BFS also needs a finite graph, but the number line is infinite. The fix is a safe upper bound: limit = max(x, max(forbidden)) + a + b. Once the bug is more than a + b past everything that matters (home and every forbidden cell), going even further forward can never be part of a shortest route — any return trip could have been started earlier with the same move pattern. Clipping the line at limit makes the state space finite without losing any optimal path.

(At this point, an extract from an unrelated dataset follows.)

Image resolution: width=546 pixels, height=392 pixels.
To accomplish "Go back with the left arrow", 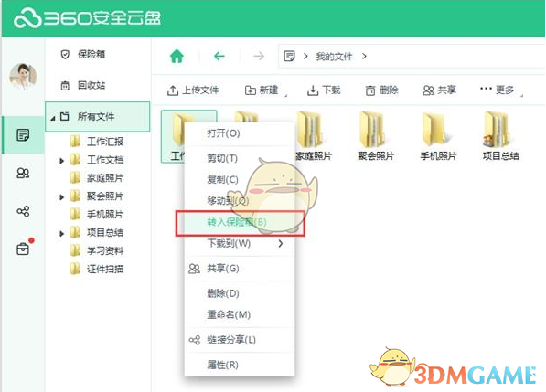I will (219, 56).
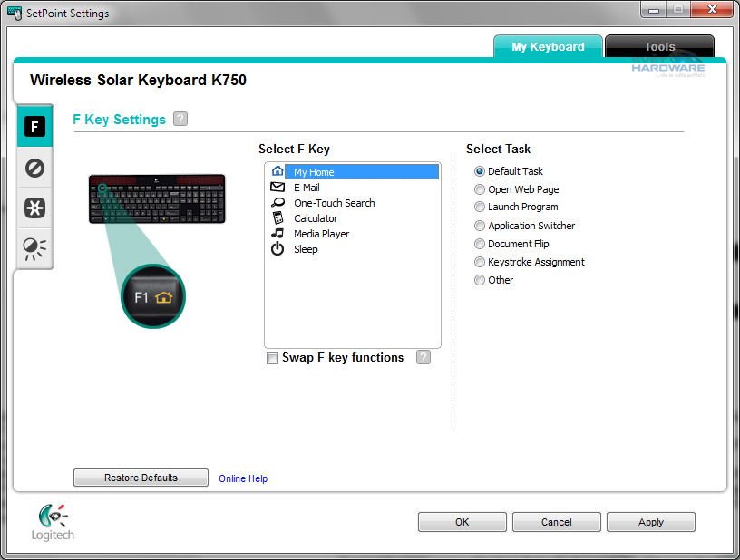The image size is (740, 560).
Task: Open the Online Help link
Action: point(243,478)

Walk through the default example: forbidden = [14,4,18,1,15], a = 3, b = 15, x = 9 gives limit = 18 + 3 + 15 = 36. From 0 the backward jump would land at −15, so only forward moves are possible: 0 → 3 → 6 → 9. None of those cells is forbidden, and 9 is dequeued at depth 3, so the answer is 3.
Each of the limit + 1 positions appears in at most two states (back-flag 0 or 1), every state is enqueued at most once thanks to the seen set, and each dequeue does O(1) work checking two neighbors. Both time and space are therefore linear in the bound max(x, max(forbidden)) + a + b.